### Your goal:
Begin at the line containing "Instruction: Click the R plugin heading" and give again every line to the end of the records, exactly, without the pictures.

Extracted records
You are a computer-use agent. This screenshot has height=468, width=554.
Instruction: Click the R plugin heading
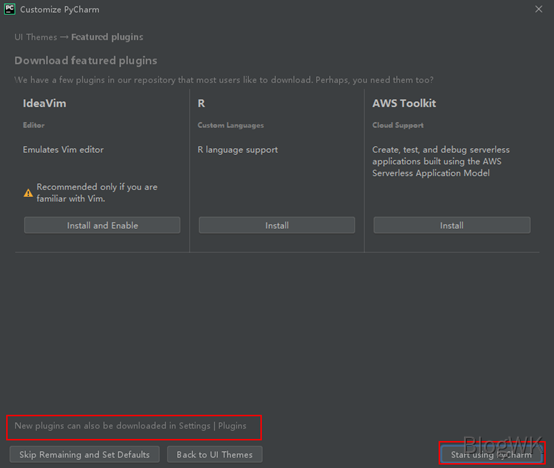coord(201,103)
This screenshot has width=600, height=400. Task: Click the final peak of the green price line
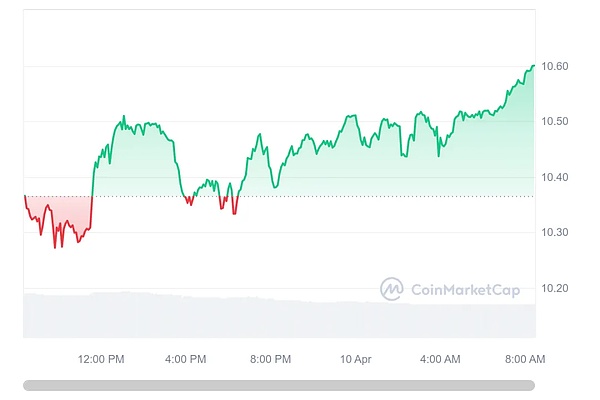533,66

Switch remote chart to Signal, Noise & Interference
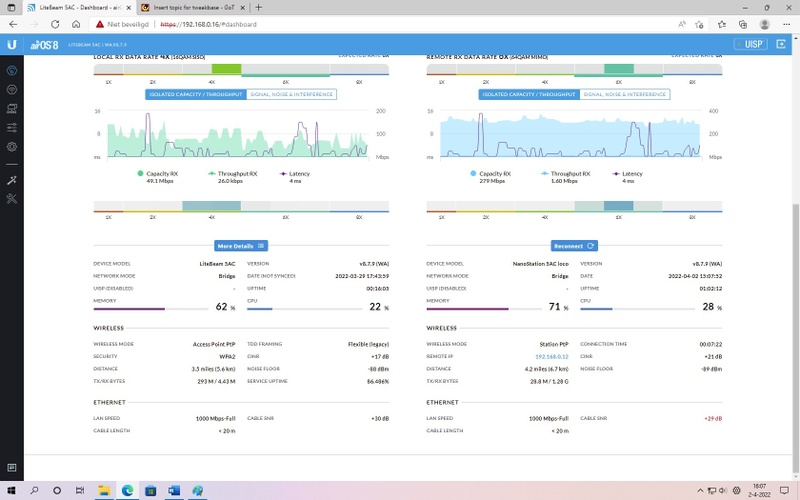[625, 94]
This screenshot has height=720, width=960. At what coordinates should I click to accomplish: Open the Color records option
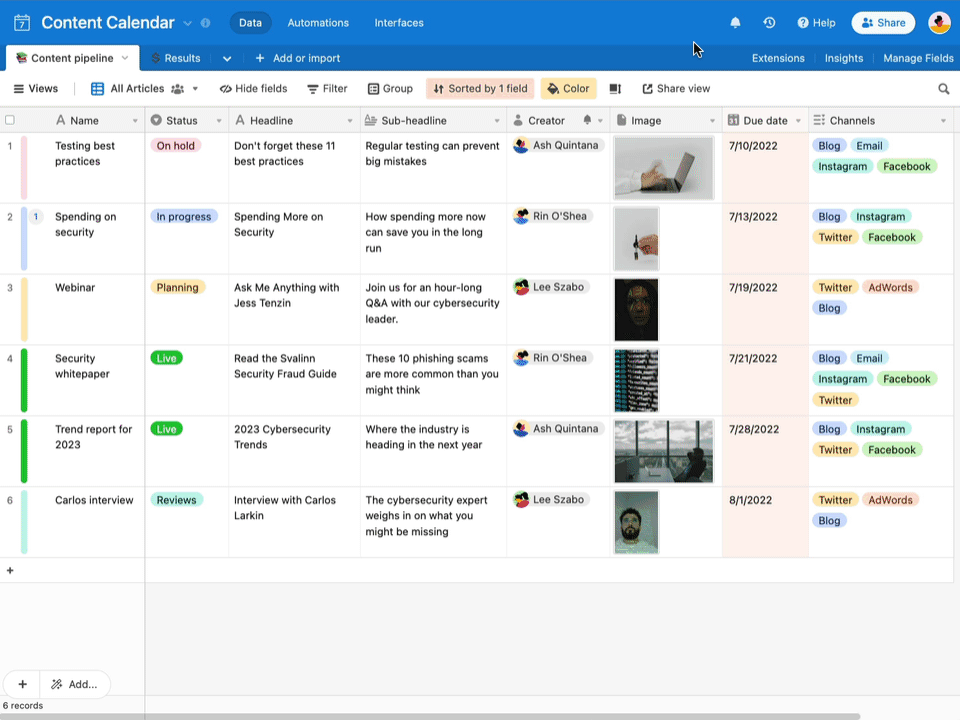click(x=568, y=89)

### Exercise answer:
Instruction: Click the R plugin heading
coord(201,103)
This screenshot has width=600, height=400. Task: Click the final peak of the green price line
533,66

Switch remote chart to Signal, Noise & Interference
[625, 94]
This screenshot has height=720, width=960. At what coordinates should I click to accomplish: Open the Color records option
click(x=568, y=89)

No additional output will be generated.